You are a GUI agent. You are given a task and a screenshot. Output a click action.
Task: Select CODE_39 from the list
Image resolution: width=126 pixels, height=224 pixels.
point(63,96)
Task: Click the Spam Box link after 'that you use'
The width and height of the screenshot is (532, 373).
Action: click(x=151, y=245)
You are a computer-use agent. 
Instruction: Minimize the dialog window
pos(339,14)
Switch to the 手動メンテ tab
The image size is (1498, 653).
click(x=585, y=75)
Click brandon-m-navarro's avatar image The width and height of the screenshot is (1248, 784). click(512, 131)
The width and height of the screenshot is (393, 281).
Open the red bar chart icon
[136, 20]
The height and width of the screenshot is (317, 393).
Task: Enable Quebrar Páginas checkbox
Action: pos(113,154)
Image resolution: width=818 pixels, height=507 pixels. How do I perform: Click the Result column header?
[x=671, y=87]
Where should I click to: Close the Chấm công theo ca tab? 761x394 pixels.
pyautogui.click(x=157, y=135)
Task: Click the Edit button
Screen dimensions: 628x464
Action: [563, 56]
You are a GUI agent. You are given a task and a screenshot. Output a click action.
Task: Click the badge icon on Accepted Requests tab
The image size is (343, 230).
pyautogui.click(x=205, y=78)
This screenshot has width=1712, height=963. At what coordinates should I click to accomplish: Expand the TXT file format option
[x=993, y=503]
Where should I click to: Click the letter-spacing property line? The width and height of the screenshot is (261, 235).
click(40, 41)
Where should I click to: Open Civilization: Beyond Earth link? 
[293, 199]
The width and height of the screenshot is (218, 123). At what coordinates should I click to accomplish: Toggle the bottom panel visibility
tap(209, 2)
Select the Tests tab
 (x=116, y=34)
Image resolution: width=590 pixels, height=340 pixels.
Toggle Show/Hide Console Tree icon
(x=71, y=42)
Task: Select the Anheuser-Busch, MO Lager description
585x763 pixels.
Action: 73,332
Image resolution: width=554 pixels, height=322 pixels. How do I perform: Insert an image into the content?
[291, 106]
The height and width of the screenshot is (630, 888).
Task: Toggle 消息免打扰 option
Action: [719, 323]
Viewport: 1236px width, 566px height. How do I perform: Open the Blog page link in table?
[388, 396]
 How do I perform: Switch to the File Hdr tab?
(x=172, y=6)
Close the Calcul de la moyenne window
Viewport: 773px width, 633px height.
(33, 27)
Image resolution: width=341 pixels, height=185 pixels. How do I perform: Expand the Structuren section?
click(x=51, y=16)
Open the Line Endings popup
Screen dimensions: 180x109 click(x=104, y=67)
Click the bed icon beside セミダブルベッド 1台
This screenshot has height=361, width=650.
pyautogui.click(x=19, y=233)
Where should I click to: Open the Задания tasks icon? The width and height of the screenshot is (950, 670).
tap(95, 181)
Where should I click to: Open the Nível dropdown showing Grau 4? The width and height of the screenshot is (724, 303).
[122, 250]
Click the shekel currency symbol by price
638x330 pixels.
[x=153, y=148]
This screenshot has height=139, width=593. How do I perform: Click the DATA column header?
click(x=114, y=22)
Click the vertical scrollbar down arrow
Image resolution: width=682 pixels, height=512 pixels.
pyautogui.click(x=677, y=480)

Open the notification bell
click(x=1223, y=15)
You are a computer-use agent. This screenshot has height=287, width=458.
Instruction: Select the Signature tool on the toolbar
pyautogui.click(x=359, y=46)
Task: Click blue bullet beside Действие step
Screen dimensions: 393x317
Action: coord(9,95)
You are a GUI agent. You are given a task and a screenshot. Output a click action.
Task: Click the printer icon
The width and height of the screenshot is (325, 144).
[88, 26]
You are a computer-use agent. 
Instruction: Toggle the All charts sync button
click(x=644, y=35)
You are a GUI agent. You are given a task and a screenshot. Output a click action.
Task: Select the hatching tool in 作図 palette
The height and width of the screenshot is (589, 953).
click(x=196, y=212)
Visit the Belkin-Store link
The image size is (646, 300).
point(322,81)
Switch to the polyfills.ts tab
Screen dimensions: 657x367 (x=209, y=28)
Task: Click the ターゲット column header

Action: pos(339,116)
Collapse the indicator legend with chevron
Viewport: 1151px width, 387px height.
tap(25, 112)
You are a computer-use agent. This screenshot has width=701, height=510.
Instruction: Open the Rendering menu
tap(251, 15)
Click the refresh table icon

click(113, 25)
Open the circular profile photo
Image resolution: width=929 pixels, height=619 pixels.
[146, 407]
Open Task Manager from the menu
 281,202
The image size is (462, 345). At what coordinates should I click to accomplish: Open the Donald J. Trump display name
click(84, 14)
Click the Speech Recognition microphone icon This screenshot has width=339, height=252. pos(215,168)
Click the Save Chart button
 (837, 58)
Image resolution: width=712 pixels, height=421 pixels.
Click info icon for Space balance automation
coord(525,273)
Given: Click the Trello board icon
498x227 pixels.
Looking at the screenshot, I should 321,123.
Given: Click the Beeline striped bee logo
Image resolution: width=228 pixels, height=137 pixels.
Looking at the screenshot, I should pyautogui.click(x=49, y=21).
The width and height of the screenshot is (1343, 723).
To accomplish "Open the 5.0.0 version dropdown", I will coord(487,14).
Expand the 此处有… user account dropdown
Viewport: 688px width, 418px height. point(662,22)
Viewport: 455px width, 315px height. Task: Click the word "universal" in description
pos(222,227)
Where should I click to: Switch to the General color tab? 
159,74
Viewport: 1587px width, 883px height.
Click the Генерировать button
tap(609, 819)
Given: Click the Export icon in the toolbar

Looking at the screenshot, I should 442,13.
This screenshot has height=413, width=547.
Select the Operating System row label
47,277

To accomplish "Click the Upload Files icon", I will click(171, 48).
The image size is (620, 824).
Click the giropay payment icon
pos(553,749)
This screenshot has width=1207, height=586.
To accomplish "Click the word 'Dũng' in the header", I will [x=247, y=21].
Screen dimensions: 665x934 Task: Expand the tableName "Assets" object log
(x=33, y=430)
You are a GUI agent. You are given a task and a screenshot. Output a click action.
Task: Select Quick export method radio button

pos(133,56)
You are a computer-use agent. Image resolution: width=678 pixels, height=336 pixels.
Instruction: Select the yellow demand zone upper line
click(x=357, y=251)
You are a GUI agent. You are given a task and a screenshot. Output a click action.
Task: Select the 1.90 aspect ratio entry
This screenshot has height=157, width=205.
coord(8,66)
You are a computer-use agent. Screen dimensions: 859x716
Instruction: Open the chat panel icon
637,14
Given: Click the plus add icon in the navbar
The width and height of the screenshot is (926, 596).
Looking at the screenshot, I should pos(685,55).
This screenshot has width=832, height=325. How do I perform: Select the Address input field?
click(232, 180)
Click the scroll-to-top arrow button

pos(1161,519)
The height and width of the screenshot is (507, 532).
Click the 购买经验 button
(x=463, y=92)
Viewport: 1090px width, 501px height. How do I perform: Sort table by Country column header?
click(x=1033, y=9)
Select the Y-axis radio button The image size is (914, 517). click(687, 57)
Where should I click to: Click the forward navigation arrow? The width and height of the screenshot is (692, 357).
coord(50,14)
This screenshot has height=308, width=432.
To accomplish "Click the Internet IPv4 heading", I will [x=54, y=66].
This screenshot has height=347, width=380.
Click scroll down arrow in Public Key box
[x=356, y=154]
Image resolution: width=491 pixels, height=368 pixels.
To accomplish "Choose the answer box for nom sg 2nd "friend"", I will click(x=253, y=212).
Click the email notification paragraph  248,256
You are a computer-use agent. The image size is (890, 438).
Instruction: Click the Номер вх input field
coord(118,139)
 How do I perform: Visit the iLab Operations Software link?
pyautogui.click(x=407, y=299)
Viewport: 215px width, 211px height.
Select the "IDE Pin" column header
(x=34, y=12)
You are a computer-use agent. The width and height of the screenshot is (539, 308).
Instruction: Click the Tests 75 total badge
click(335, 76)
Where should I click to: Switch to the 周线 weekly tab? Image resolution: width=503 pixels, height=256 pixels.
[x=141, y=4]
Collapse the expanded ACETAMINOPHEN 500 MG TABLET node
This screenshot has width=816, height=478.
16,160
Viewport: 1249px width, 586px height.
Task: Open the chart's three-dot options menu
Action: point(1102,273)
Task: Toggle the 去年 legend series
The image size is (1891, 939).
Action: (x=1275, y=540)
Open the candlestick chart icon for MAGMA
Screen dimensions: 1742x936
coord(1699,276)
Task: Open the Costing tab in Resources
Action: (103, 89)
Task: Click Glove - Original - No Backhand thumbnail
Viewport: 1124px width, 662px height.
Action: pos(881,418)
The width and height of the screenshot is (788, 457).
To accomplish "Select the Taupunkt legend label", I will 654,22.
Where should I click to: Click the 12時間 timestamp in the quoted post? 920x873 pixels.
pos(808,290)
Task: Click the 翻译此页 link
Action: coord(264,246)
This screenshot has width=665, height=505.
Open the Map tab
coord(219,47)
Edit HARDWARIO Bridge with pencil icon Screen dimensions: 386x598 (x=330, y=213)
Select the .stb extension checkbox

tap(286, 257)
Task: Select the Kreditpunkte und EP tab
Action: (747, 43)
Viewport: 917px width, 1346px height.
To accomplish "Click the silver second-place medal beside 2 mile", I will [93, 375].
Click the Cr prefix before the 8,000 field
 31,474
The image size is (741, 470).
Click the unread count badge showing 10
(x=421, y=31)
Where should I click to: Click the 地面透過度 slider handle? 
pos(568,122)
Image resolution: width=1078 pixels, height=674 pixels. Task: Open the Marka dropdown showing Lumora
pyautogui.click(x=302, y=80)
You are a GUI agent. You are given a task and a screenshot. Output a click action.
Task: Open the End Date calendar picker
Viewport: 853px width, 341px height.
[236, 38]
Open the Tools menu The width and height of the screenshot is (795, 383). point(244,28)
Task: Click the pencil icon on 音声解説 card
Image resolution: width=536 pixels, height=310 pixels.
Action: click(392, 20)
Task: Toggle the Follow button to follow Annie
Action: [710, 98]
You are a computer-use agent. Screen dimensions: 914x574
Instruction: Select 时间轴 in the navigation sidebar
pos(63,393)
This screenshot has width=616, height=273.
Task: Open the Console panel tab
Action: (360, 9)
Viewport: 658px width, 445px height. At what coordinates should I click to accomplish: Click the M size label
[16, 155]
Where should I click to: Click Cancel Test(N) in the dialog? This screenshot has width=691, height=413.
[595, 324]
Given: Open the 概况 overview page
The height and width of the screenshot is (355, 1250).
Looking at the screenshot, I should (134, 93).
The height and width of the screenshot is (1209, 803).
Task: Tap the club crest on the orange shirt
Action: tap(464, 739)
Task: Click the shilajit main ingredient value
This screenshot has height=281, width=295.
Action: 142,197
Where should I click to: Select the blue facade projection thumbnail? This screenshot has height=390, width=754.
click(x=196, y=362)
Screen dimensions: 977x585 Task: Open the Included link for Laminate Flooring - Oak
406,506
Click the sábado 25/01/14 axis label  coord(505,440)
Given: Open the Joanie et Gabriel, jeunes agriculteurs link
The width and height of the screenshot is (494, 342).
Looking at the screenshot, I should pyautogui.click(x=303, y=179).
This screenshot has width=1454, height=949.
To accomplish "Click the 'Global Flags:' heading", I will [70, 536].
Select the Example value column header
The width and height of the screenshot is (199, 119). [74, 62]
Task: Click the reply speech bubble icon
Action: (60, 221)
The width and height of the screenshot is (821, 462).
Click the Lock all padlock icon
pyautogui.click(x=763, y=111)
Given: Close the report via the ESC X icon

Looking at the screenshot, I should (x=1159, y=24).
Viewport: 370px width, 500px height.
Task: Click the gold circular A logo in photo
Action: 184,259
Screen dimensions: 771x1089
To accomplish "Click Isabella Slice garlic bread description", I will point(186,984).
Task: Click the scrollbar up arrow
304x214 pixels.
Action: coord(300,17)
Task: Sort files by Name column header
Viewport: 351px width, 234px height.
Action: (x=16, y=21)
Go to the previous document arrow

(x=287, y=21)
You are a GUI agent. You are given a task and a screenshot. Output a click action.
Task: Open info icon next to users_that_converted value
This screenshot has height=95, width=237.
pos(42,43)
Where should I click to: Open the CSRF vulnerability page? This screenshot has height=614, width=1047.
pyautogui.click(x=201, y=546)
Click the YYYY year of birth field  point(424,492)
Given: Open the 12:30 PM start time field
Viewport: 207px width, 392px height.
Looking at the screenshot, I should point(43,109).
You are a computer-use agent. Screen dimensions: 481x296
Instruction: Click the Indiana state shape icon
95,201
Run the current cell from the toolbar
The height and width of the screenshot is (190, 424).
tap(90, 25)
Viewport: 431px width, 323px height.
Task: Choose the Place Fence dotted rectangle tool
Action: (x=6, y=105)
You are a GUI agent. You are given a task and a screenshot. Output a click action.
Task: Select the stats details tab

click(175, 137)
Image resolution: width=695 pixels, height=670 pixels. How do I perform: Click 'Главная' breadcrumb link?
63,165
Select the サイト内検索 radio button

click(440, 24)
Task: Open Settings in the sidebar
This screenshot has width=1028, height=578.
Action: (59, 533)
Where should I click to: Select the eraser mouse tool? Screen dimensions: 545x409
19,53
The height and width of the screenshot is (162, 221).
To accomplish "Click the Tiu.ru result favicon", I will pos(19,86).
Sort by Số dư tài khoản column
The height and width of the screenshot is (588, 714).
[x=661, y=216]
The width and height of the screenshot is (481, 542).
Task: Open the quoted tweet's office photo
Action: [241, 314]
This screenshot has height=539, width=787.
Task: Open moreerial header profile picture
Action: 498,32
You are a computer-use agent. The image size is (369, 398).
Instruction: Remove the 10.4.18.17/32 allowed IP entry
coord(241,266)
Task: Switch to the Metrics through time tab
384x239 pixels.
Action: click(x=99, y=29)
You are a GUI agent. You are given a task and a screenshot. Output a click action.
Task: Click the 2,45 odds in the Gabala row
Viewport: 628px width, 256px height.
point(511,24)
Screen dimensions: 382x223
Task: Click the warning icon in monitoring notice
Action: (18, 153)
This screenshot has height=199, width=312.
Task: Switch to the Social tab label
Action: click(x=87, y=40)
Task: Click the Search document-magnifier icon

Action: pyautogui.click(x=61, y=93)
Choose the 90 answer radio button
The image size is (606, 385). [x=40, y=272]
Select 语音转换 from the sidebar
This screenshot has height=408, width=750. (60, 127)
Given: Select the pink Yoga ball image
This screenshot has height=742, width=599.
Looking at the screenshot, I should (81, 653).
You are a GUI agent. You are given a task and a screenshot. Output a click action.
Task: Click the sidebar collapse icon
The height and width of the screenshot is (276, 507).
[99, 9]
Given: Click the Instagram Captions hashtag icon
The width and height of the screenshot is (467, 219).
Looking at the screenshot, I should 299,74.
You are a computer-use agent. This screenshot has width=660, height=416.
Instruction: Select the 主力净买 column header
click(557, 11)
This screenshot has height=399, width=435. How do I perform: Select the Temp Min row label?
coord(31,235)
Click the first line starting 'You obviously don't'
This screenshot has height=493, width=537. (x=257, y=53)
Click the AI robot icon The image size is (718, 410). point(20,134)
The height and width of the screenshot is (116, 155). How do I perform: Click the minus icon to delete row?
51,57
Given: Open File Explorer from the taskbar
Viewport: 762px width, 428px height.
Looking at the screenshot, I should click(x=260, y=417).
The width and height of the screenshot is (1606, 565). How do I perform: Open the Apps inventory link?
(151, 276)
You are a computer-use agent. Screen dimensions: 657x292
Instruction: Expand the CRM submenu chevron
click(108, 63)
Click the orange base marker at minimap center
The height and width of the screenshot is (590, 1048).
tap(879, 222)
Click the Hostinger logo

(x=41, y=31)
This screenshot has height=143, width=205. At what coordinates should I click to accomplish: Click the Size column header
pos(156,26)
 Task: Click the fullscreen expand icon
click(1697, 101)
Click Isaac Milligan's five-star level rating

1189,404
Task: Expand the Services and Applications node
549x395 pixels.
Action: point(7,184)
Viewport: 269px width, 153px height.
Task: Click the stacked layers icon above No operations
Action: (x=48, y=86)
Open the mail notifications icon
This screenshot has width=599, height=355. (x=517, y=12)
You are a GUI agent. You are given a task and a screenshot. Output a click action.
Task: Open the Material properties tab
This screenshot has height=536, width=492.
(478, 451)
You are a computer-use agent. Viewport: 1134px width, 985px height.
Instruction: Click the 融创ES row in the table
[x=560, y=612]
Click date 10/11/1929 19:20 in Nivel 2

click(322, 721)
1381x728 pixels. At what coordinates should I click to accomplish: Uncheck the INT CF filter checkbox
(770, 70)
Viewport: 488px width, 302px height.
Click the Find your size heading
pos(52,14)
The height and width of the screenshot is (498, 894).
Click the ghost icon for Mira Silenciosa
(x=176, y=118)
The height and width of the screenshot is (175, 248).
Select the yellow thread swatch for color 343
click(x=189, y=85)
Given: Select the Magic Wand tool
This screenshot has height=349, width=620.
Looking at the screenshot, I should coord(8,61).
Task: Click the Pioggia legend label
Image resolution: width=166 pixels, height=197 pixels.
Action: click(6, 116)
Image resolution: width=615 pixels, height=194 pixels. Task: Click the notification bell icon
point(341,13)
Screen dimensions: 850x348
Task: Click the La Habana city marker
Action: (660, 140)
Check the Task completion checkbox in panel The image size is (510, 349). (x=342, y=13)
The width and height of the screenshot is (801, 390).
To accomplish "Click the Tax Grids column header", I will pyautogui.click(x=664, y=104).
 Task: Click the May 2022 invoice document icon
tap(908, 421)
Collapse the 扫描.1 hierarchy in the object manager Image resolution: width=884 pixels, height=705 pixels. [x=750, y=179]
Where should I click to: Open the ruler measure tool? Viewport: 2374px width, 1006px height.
------------------------------------------------
* TASK BRIEF:
Retype the portion of the data above that starts on the line with "Task: Click the scrollbar up arrow" and finishes on the line with "Task: Open info", including both of those lines.

* TASK RESPONSE:
Task: Click the scrollbar up arrow
304x214 pixels.
Action: coord(300,17)
Task: Sort files by Name column header
Viewport: 351px width, 234px height.
Action: (x=16, y=21)
Go to the previous document arrow

(x=287, y=21)
You are a GUI agent. You are given a task and a screenshot. Output a click action.
Task: Open info icon next to users_that_converted value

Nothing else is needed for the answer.